OBJECTIVES: The aims of this study were to investigate and validate quantitative susceptibility mapping (QSM) for lesional iron quantification in cerebral cavernous malformations (CCMs). MATERIALS AND METHODS: Magnetic resonance imaging studies were performed in phantoms and 16 patients on a 3-T scanner. Susceptibility weighted imaging, QSM, and R2* maps were reconstructed from in vivo data acquired with a 3-dimensional, multi-echo, and T2*-weighted gradient echo sequence. Magnetic susceptibility measurements were correlated to susceptibility weighted imaging and R2* results. In addition, iron concentrations from surgically excised CCM lesion specimens were determined using inductively coupled plasma mass spectrometry and correlated with QSM measurements. RESULTS: The QSM images demonstrated excellent image quality for depicting CCM lesions in both sporadic and familial cases. Susceptibility measurements revealed a positive linear correlation with R2* values (R(2) = 0.99 for total, R(2) = 0.69 for mean; P < 0.01). Quantitative susceptibility mapping values of known iron-rich brain regions matched closely with those of previous studies and in interobserver consistency.

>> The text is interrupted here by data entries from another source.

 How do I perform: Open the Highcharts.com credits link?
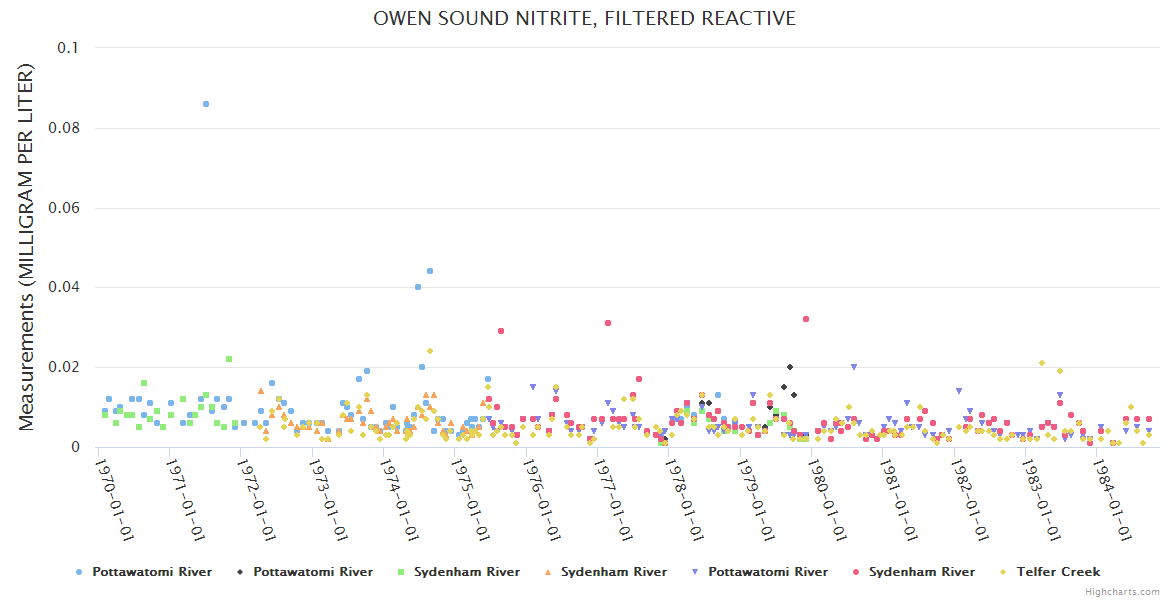(x=1122, y=592)
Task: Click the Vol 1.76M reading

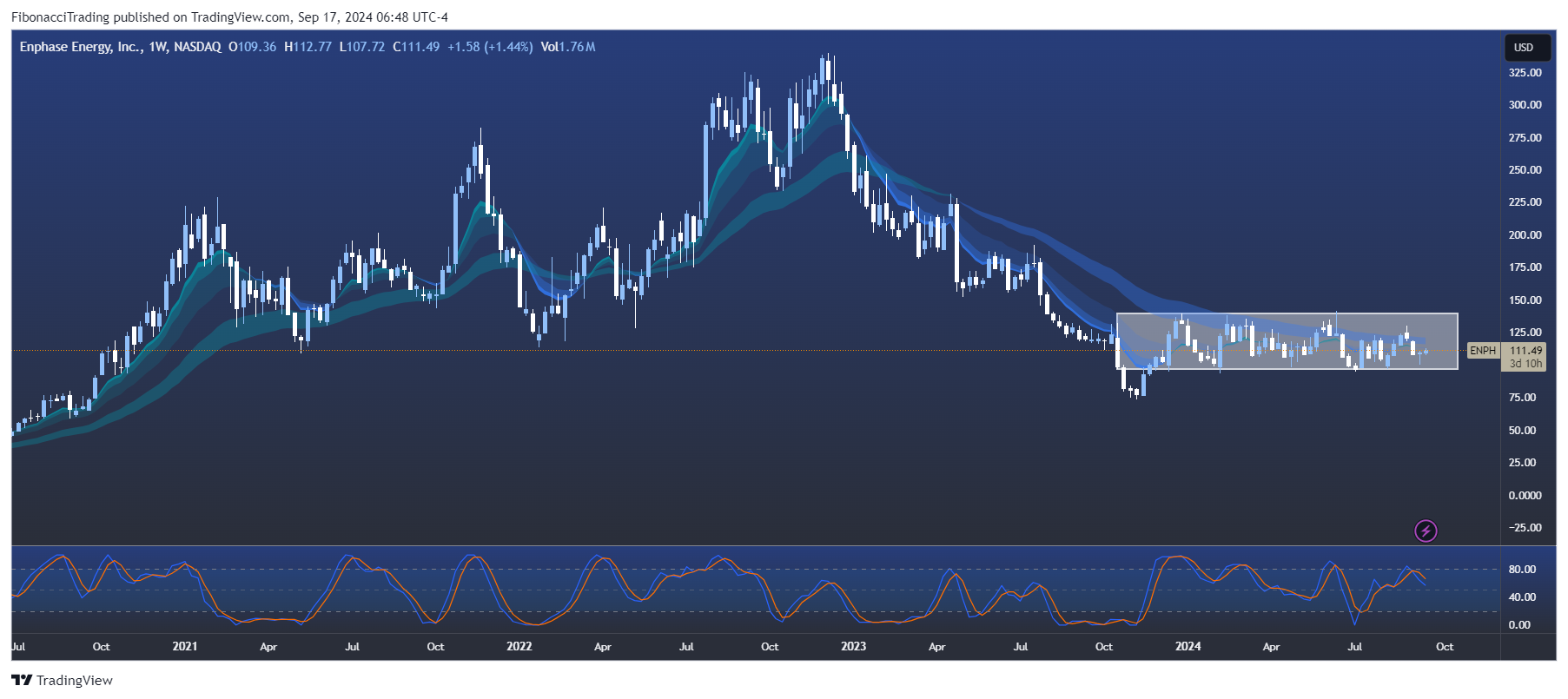Action: click(x=567, y=47)
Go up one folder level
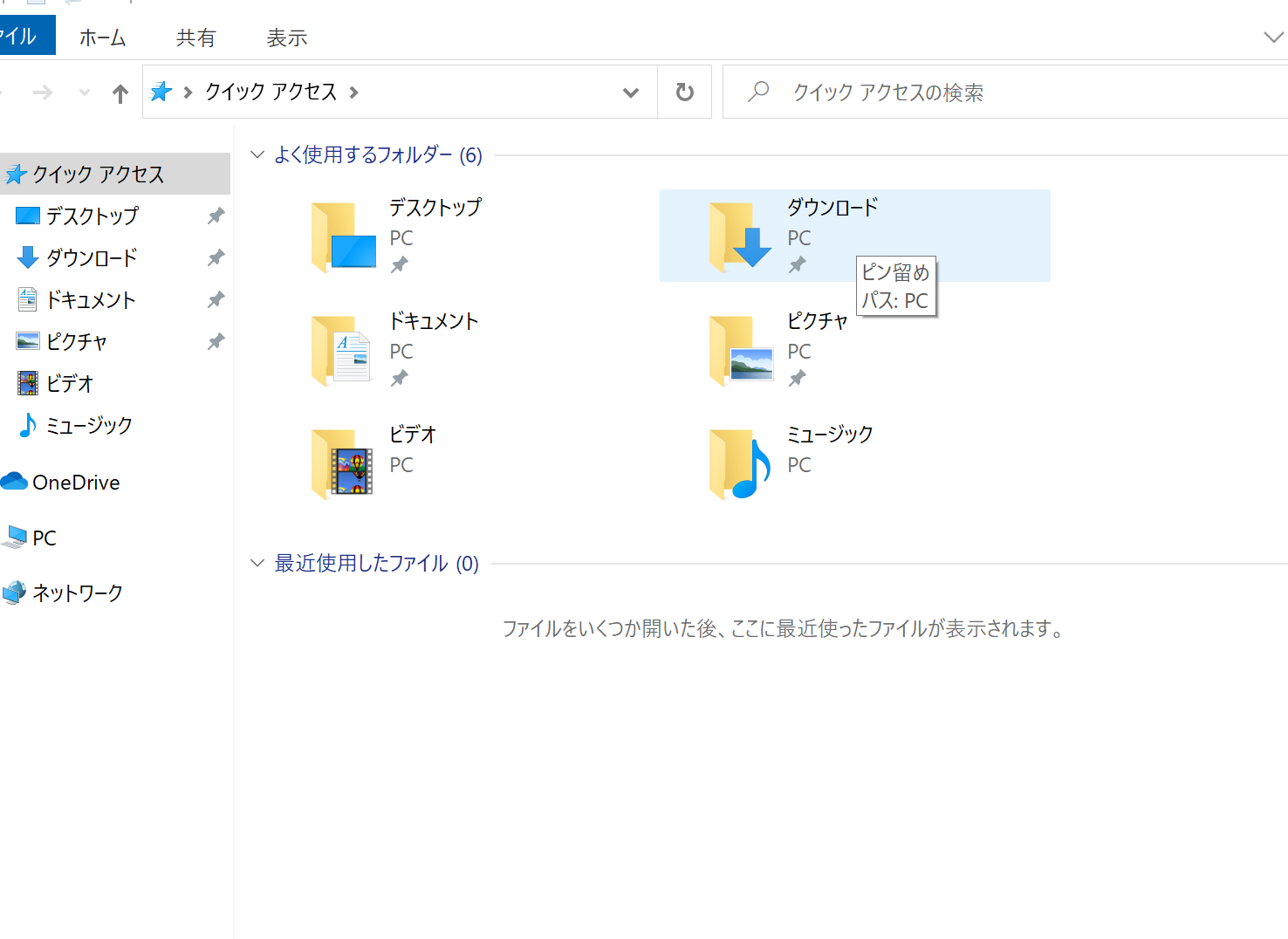This screenshot has height=939, width=1288. pyautogui.click(x=120, y=93)
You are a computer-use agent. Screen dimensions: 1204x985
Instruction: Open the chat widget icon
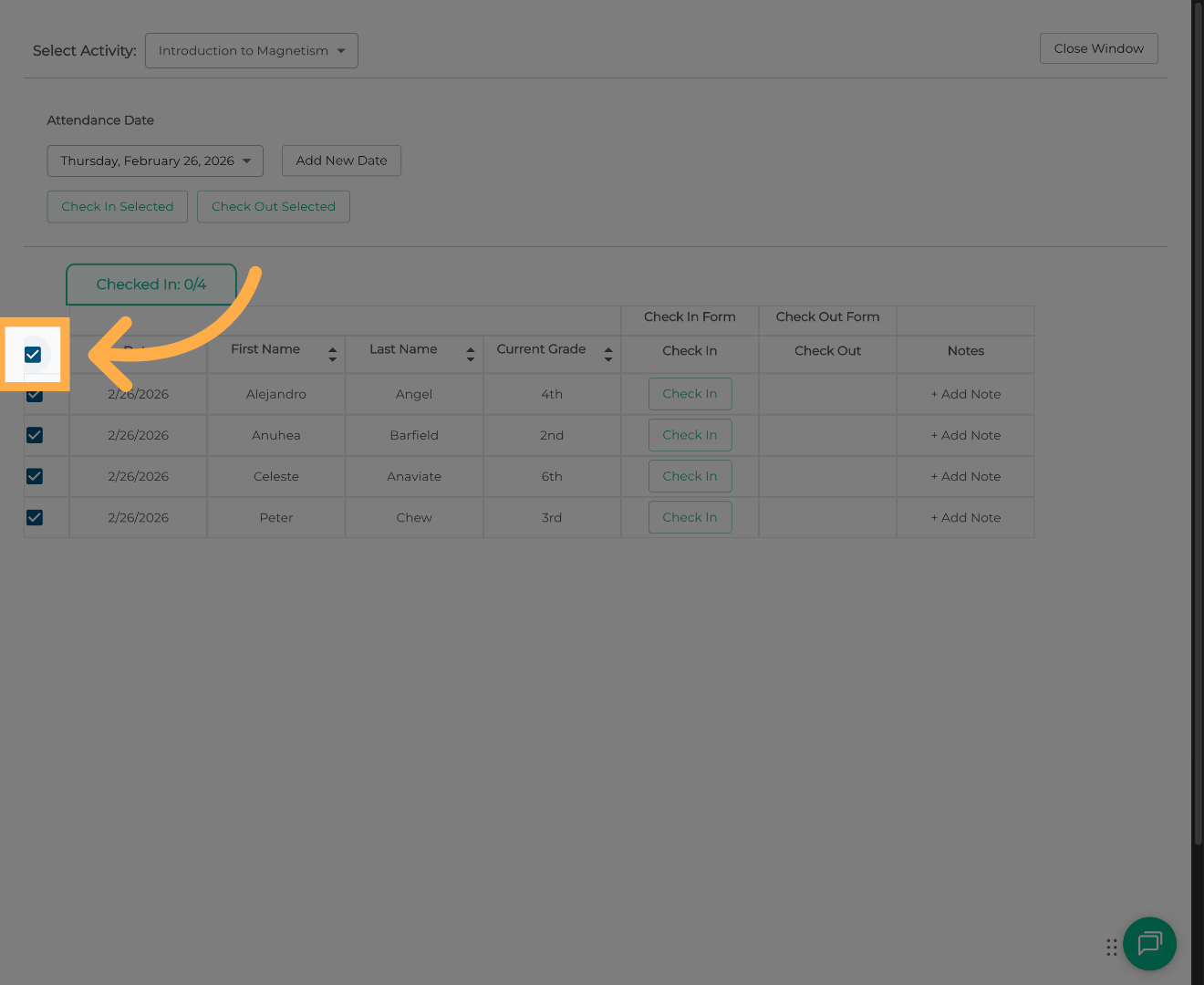coord(1149,943)
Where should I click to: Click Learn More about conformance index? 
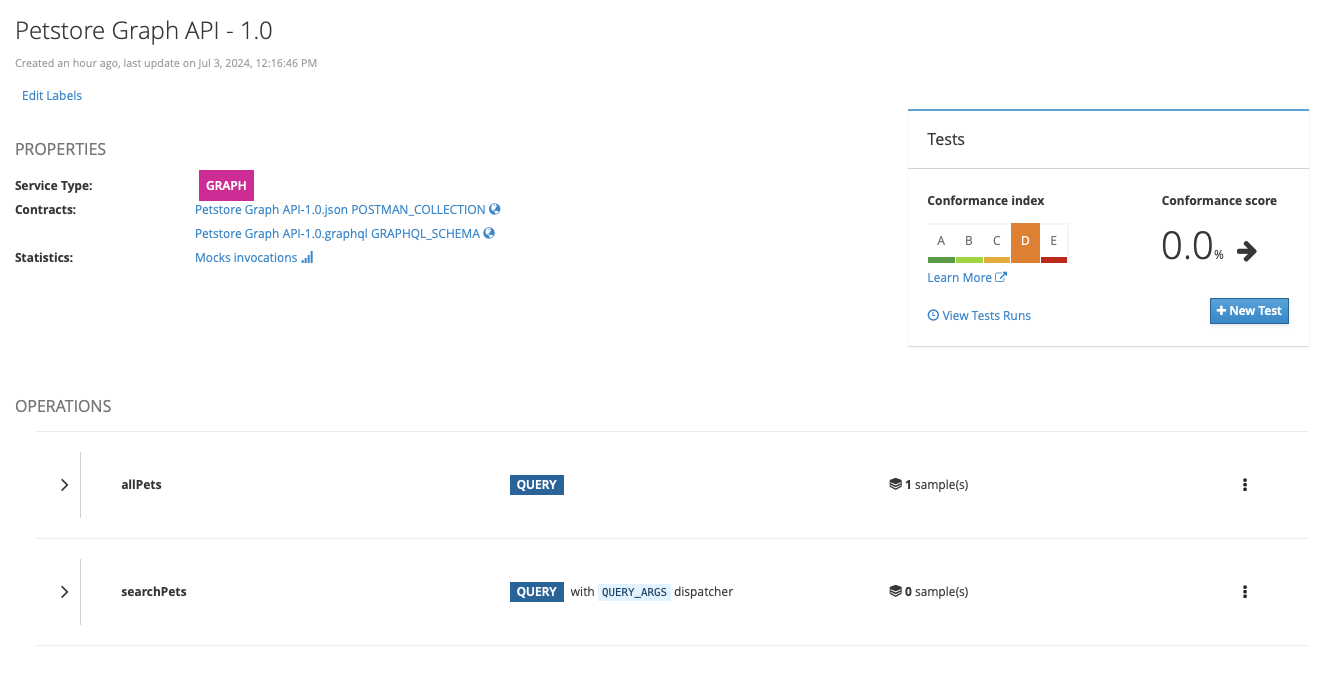(960, 278)
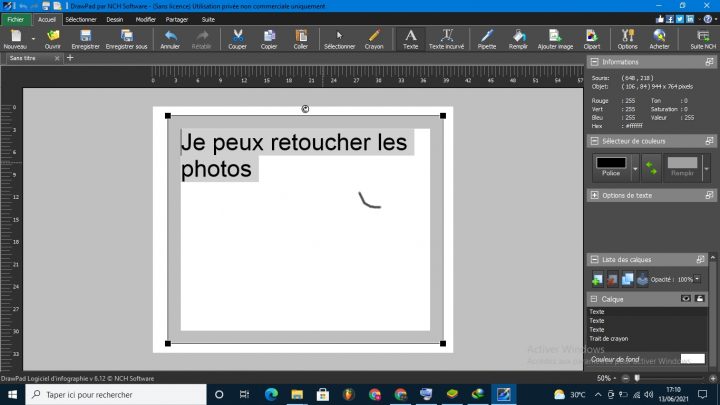This screenshot has height=405, width=720.
Task: Select the Texte tool
Action: point(411,39)
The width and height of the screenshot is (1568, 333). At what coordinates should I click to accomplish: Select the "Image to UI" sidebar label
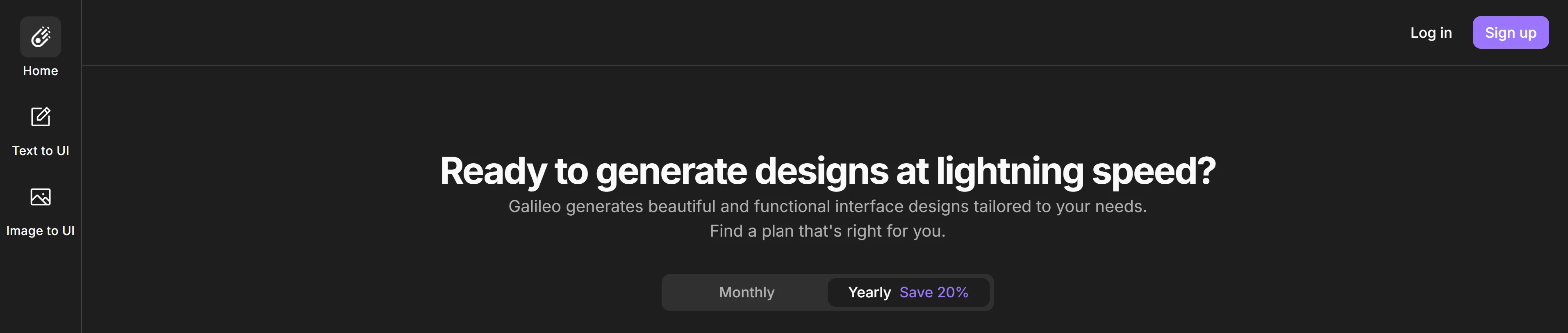[x=40, y=231]
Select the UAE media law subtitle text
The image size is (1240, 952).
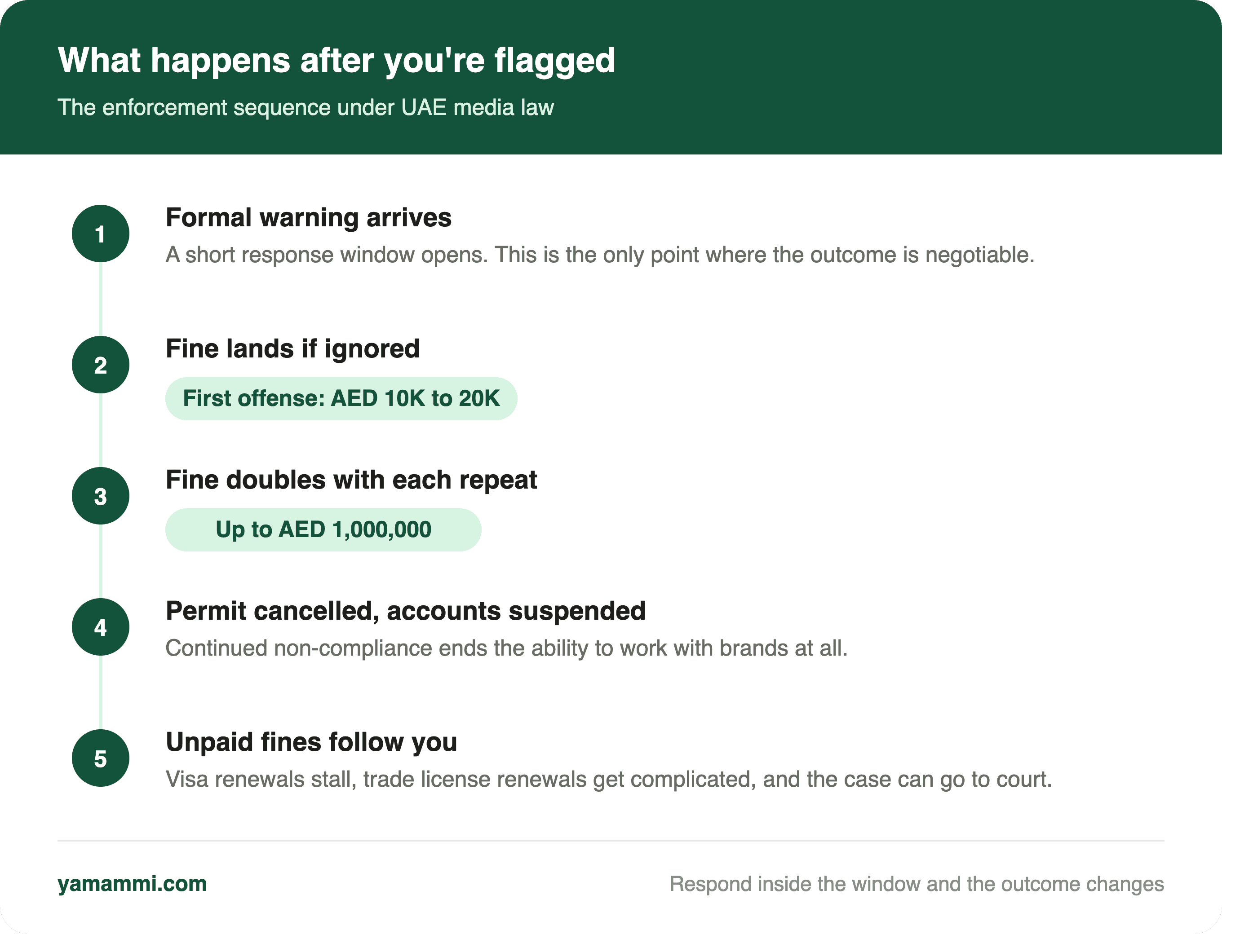pos(306,107)
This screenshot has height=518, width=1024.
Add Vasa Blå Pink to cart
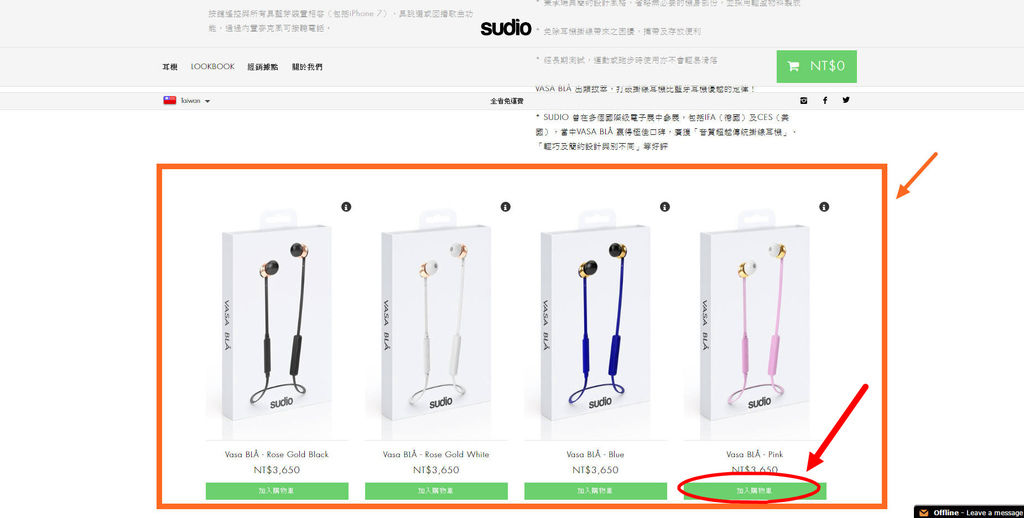(755, 491)
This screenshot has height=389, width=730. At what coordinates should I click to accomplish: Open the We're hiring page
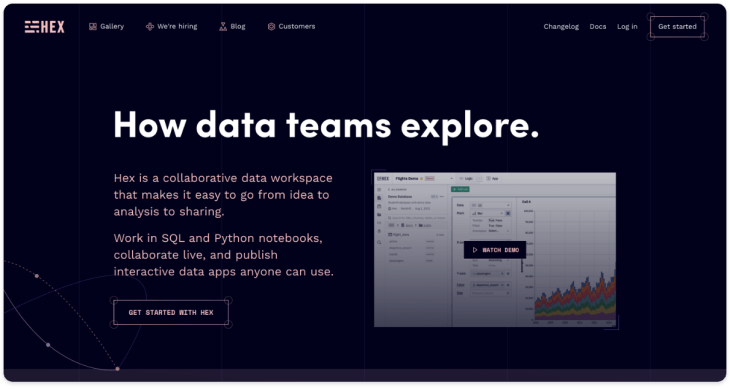(x=177, y=27)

A strong correlation was found between QSM and the concentration of iron phantoms (0.925; P < 0.01), as well as between QSM and mass spectroscopy estimation of iron deposition (0.999 for total iron, 0.86 for iron concentration; P < 0.01) in 18 fragments of 4 excised human CCM lesion specimens. CONCLUSIONS: The ability of QSM to evaluate iron deposition in CCM lesions was illustrated via phantom, in vivo, and ex vivo validation studies. Quantitative susceptibility mapping may be a potential biomarker for monitoring CCM disease activity and response to treatments.